### What the task asks
Repeat each record word for word.

### Dataset records

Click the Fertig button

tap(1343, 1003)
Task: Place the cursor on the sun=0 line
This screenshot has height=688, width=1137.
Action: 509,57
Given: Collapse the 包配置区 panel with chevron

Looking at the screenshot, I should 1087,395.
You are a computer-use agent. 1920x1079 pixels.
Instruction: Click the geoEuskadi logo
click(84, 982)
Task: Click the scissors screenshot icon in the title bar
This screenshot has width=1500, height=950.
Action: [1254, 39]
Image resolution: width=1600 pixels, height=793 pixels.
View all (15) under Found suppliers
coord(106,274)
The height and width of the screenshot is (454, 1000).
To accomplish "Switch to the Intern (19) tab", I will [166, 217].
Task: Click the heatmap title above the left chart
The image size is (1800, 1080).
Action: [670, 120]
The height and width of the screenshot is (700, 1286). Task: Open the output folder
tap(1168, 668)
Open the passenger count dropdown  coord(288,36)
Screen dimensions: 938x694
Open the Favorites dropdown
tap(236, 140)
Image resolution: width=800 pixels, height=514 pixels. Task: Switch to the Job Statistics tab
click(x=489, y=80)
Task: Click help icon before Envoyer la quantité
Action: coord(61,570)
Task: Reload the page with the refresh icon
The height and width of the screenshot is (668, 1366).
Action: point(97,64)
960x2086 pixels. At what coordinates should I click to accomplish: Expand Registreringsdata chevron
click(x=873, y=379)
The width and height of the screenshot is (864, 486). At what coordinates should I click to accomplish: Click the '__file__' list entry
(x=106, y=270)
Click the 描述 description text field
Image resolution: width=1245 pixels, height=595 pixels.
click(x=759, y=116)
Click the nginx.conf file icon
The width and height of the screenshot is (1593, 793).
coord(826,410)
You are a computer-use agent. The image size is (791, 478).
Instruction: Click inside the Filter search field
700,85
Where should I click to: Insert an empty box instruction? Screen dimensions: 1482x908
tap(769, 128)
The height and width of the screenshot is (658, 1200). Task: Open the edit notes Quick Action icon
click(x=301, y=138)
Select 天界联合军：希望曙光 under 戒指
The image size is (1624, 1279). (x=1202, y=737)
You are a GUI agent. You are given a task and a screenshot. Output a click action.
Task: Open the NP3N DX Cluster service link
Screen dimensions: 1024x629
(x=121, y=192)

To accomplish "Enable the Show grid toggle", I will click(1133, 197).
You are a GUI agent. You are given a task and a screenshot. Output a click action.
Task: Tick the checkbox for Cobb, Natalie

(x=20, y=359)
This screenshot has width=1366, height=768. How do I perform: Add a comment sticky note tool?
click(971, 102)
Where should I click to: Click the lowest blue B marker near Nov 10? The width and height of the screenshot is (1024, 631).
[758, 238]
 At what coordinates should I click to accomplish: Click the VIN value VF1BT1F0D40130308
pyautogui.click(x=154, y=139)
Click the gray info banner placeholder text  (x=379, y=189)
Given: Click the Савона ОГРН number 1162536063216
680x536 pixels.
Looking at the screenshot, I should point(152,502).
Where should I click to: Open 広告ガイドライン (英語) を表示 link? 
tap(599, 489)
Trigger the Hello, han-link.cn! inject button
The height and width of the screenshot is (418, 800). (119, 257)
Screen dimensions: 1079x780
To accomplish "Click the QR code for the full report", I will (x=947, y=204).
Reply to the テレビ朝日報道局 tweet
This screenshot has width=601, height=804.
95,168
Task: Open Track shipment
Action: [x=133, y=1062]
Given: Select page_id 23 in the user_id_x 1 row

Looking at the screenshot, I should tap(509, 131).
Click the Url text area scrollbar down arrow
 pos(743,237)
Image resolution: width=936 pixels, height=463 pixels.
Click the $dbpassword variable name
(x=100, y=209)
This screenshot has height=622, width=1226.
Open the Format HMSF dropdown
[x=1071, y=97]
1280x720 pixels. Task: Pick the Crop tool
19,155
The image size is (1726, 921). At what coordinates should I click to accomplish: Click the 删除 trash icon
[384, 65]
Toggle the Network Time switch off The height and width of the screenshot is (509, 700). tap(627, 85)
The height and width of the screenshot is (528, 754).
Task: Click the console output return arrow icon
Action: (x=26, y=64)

### Answer to the problem
Click the Fertig button

tap(1343, 1003)
Task: Place the cursor on the sun=0 line
This screenshot has height=688, width=1137.
Action: 509,57
Given: Collapse the 包配置区 panel with chevron

Looking at the screenshot, I should 1087,395.
You are a computer-use agent. 1920x1079 pixels.
Instruction: Click the geoEuskadi logo
click(84, 982)
Task: Click the scissors screenshot icon in the title bar
This screenshot has width=1500, height=950.
Action: [1254, 39]
Image resolution: width=1600 pixels, height=793 pixels.
View all (15) under Found suppliers
coord(106,274)
The height and width of the screenshot is (454, 1000).
To accomplish "Switch to the Intern (19) tab", I will [166, 217].
Task: Click the heatmap title above the left chart
The image size is (1800, 1080).
Action: [670, 120]
The height and width of the screenshot is (700, 1286). Task: Open the output folder
tap(1168, 668)
Open the passenger count dropdown  coord(288,36)
Screen dimensions: 938x694
Open the Favorites dropdown
tap(236, 140)
Image resolution: width=800 pixels, height=514 pixels. Task: Switch to the Job Statistics tab
click(x=489, y=80)
Task: Click help icon before Envoyer la quantité
Action: coord(61,570)
Task: Reload the page with the refresh icon
The height and width of the screenshot is (668, 1366).
Action: point(97,64)
960x2086 pixels. At what coordinates should I click to accomplish: Expand Registreringsdata chevron
click(x=873, y=379)
The width and height of the screenshot is (864, 486). At what coordinates should I click to accomplish: Click the '__file__' list entry
(x=106, y=270)
Click the 描述 description text field
Image resolution: width=1245 pixels, height=595 pixels.
click(x=759, y=116)
Click the nginx.conf file icon
The width and height of the screenshot is (1593, 793).
coord(826,410)
You are a computer-use agent. The image size is (791, 478).
Instruction: Click inside the Filter search field
700,85
Where should I click to: Insert an empty box instruction? Screen dimensions: 1482x908
tap(769, 128)
The height and width of the screenshot is (658, 1200). Task: Open the edit notes Quick Action icon
click(x=301, y=138)
Select 天界联合军：希望曙光 under 戒指
The image size is (1624, 1279). (x=1202, y=737)
You are a GUI agent. You are given a task and a screenshot. Output a click action.
Task: Open the NP3N DX Cluster service link
Screen dimensions: 1024x629
(x=121, y=192)

To accomplish "Enable the Show grid toggle", I will click(1133, 197).
You are a GUI agent. You are given a task and a screenshot. Output a click action.
Task: Tick the checkbox for Cobb, Natalie

(x=20, y=359)
This screenshot has width=1366, height=768. How do I perform: Add a comment sticky note tool?
click(971, 102)
Where should I click to: Click the lowest blue B marker near Nov 10? The width and height of the screenshot is (1024, 631).
[758, 238]
 At what coordinates should I click to accomplish: Click the VIN value VF1BT1F0D40130308
pyautogui.click(x=154, y=139)
Click the gray info banner placeholder text  (x=379, y=189)
Given: Click the Савона ОГРН number 1162536063216
680x536 pixels.
Looking at the screenshot, I should point(152,502).
Where should I click to: Open 広告ガイドライン (英語) を表示 link? 
tap(599, 489)
Trigger the Hello, han-link.cn! inject button
The height and width of the screenshot is (418, 800). (119, 257)
Screen dimensions: 1079x780
To accomplish "Click the QR code for the full report", I will (x=947, y=204).
Reply to the テレビ朝日報道局 tweet
This screenshot has width=601, height=804.
95,168
Task: Open Track shipment
Action: [x=133, y=1062]
Given: Select page_id 23 in the user_id_x 1 row

Looking at the screenshot, I should tap(509, 131).
Click the Url text area scrollbar down arrow
 pos(743,237)
Image resolution: width=936 pixels, height=463 pixels.
Click the $dbpassword variable name
(x=100, y=209)
This screenshot has height=622, width=1226.
Open the Format HMSF dropdown
[x=1071, y=97]
1280x720 pixels. Task: Pick the Crop tool
19,155
The image size is (1726, 921). At what coordinates should I click to accomplish: Click the 删除 trash icon
[384, 65]
Toggle the Network Time switch off The height and width of the screenshot is (509, 700). tap(627, 85)
The height and width of the screenshot is (528, 754).
Task: Click the console output return arrow icon
Action: (x=26, y=64)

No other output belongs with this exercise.